2005年4月17日(日)「しんぶん赤旗」
主張
衆院憲法調査会報告
国民世論に逆行する改憲誘導
衆議院憲法調査会が最終報告書を議決し、衆院議長に提出しました。
自民党、民主党、公明党が賛成しました。
日本共産党は、山口富男議員が「改憲にむけた論点の整理は、本調査会の『報告書』たりえない」とのべ、反対しました。志位和夫委員長は、報告書議決の後ただちに記者会見し、きびしく批判する党の見解を発表しました。
二〇〇〇年一月に設置された憲法調査会は、憲法についての調査に目的を限定した機関です。そこから逸脱し、改憲の方向づけになるような報告書としたことは重大です。
九条改憲への方向づけ
報告書のまとめ方は、前文を含む憲法の各条項について、何を書きこむべきかの「是非」を論じる形になっています。“まず改憲ありき”の姿勢でまとめること自体、憲法調査会のあり方から逸脱しています。

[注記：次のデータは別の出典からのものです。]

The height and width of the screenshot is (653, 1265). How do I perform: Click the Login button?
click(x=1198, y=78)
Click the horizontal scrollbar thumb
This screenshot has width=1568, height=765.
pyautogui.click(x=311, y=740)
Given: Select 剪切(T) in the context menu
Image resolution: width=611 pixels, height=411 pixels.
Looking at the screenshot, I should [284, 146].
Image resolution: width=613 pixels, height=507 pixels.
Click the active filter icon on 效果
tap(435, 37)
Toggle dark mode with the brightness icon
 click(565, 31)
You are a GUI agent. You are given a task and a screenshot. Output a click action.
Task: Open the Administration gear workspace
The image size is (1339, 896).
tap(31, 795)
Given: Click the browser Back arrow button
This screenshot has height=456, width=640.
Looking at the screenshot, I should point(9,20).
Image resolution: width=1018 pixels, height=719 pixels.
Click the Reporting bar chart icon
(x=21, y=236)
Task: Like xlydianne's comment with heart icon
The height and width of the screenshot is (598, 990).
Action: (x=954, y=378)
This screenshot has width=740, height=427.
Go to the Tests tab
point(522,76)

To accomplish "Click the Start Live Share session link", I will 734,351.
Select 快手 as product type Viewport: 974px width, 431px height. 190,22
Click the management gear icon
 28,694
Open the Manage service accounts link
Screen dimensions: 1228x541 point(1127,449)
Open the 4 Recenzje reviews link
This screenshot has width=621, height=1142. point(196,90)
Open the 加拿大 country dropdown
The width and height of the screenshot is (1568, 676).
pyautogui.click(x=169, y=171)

しかも、報告書は「多く述べられた意見については、その旨を記す」として、議論に「大・小」をつけています。国会の多数党の意見を大勢であるかのように扱い、改憲の方向に誘導しようとするものです。
たとえば、第九条にかかわって、次のような記述があります。
「自衛権及び自衛隊について何らかの憲法上の措置をとることを否定しない意見が多く述べられた」
「非軍事の分野に限らず国連の集団安全保障活動に参加すべきであるとする意見が多く述べられた」
これは、志位委員長が批判したとおり、「自衛隊の海外での武力行使のための九条改憲への方向づけをあたえようとするもの」です。
自民党の船田元衆院議員は、報告書を議決する際の発言で次のように述べています。―「意見の多寡」の記載は「国民の憲法論議の参考に資するという点でも、大いに評価すべきもの」。自衛隊などについて「憲法上何らかの措置をとることを否定しない意見が多かった」との「文言」に「多くの政党」が「合意」したことは「大変大きな意義」がある。
報告書のこの文言を、「海外で戦争する国」に変える九条改憲の流れをつくるために利用する意図が明白です。
しかし、報告書は、「多く述べられた」意見でも「憲法調査会の意思決定による多数を意味するものではない」とも書いています。この報告書を、今後の国会での憲法論議を拘束するものであるかのように扱うことは許されません。
何よりも、国会議員だけで構成する憲法調査会の中では多数でも、国民の中では違います。各種の世論調査をみても、憲法第九条の平和主義を積極的に評価し、今後とも守り、生かしていくべきだと考える国民がたくさんいます。改憲論を誇大に描く報告書で、九条改憲の方向に世論誘導することは、多くの国民の意思に反しています。
ただちに幕を閉じよ
憲法調査会を存続させ、改憲の足場にしようとする動きも重大です。
報告書は、憲法調査会の「基本的な枠組みを維持」して「憲法改正手続法の起草及び審査権限を付与することが望ましいとする意見が多く述べられた」と記しています。
自民、民主、公明の各党は、この方向で足並みをそろえ、改憲のための国民投票法案審議を可能にすることを狙っています。
しかし、憲法調査会は、報告書の提出によって、五年間の調査はすべて終了しました。憲法調査会を常設機関化するのではなく、ただちに幕を閉じるべきです。